Em pouco tempo, Joana foi com a minha cara e começou a contar a história de sua vida: da infância sofrida no roçado no interior do Ceará até a mudança para a cidade grande, vivendo no morro e batalhando junto com o marido para cuidar de suas duas filhas. Sempre alguém as acompanha até a escola, sempre acompanham a vida delas para que não se envolvam com más companhias. O maior medo de Joana é que sua filha mais velha, adolescente, engravide ainda nessa fase da vida.

Ouvia atentamente ao seu relato e ao mesmo tempo pensava em tantas outras pessoas que fizeram este mesmo trajeto de sair de suas vidas no Norte e no Nordeste, situação pela qual eu mesma passei, para tentar a vida no Sul e no Sudeste.
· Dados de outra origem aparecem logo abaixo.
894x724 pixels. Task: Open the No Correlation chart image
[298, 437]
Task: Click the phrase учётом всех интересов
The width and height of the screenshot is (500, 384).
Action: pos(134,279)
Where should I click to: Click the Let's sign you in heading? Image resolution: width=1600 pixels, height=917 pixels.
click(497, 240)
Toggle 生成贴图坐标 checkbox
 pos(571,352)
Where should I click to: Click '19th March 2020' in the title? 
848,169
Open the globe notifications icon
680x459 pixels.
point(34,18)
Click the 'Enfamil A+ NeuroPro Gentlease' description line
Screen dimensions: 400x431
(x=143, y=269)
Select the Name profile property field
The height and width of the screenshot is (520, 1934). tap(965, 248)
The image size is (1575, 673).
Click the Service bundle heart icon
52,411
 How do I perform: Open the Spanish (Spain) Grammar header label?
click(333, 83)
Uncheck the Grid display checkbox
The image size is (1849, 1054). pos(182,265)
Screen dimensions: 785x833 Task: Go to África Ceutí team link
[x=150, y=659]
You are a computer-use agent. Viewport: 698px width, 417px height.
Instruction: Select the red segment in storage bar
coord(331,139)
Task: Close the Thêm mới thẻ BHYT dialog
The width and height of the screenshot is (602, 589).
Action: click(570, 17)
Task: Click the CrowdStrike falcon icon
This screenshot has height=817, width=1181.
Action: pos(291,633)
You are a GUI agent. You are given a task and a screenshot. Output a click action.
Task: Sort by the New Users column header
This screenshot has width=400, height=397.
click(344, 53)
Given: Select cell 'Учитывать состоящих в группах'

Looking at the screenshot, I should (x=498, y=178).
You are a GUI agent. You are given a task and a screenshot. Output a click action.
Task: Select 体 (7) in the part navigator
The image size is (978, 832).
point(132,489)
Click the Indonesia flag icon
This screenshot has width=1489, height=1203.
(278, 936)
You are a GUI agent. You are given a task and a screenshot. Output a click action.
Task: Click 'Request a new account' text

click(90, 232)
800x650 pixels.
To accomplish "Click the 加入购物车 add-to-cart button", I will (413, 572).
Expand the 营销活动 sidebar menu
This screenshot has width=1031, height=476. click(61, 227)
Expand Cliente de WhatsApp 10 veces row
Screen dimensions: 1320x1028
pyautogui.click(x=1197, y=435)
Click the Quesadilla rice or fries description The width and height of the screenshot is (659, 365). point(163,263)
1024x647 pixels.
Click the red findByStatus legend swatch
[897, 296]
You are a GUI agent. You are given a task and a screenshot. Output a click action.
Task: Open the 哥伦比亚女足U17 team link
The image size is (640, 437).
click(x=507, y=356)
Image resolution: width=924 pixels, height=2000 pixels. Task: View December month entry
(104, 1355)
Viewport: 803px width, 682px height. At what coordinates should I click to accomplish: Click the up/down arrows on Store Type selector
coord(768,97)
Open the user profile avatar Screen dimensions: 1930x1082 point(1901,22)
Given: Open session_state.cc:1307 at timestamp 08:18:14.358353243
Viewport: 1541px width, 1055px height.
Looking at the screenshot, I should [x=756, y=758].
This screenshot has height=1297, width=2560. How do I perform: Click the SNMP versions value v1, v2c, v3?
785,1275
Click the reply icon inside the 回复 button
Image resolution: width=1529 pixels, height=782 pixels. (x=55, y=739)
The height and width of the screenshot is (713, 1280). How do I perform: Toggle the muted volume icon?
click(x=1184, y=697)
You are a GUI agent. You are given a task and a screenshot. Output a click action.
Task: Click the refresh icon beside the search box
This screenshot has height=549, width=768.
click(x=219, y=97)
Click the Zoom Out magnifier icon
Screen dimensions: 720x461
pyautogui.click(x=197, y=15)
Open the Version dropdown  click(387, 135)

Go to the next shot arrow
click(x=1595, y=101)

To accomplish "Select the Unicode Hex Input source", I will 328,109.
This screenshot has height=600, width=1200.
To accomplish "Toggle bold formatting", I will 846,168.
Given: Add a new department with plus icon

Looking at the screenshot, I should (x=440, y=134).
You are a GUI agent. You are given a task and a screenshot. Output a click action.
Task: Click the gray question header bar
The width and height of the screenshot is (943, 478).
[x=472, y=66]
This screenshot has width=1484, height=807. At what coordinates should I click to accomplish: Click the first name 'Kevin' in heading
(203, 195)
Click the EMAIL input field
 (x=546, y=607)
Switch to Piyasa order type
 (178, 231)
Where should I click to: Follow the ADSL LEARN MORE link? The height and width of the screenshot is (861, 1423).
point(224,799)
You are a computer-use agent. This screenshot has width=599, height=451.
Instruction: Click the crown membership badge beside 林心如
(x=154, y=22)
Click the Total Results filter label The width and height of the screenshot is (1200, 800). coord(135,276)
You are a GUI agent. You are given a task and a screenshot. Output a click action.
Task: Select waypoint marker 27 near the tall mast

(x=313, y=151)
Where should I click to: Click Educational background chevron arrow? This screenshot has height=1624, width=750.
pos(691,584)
As oportunidades de ganho de vida ainda não chegaram nessas regiões, mesmo depois de tantos anos.

E uma vez na grande cidade, muitas pessoas, sem condições, são relegadas a viver nas periferias, com pouca ou nenhuma condição sanitária. E a sofrer preconceitos por ser de origem desses lugares menos desenvolvidos do país, e pobre, e de cor. Lembro de quando as pessoas me perguntavam de coisas absurdas; às vezes me enfurecia, mas com o tempo, fui entrando na brincadeira e respondendo que, sim, andava de onça e cipó. Você ressignifica a onça e o cipó. São símbolos de sua identidade diferente.

Diferença. Talvez essa seja a palavra que defina a relação entre as pessoas do Sul e do Norte (pontos esses em sentido amplo). Da inocência dos interiores à malícia das metrópoles; da batalha pela sobrevivência no roçado ao medo de gravidezes indesejadas no morro; tudo isso é sintomático de uma contradição que ainda existe entre a riqueza do centro da cidade grande e o padecimento da periferia.

Sempre falo aqui que entender as diferenças é um passo para um mundo melhor. E uma boa convivência entre as pessoas passa por reconhecer essas peculiaridades e formar um círculo virtuoso.